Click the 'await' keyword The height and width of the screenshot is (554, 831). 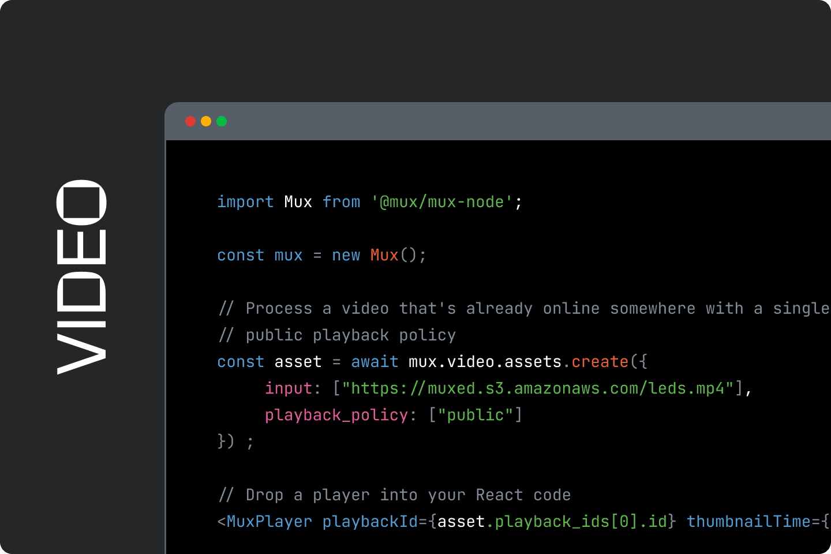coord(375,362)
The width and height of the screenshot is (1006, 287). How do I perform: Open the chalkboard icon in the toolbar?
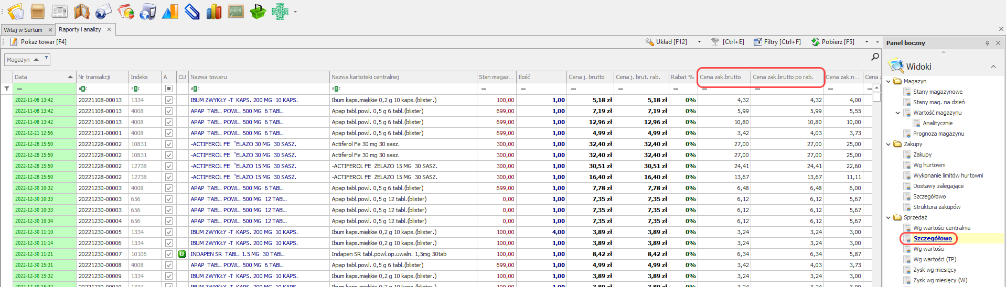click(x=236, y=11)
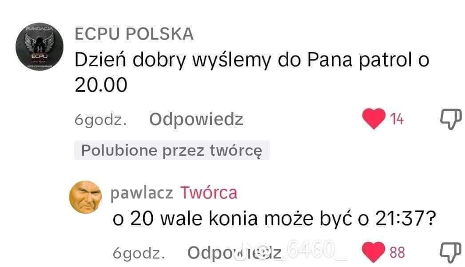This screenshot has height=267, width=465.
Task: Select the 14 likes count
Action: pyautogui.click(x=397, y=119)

» Task brief
The lines from the one containing "The width and" to the last line of the records, both included: print exactly those and nothing else, leaving out any pictures.

» Solution to this exercise
The width and height of the screenshot is (1006, 287). How do I perform: Open the chalkboard icon in the toolbar?
click(x=236, y=11)
This screenshot has height=267, width=465.
Task: Select the 14 likes count
Action: pyautogui.click(x=397, y=119)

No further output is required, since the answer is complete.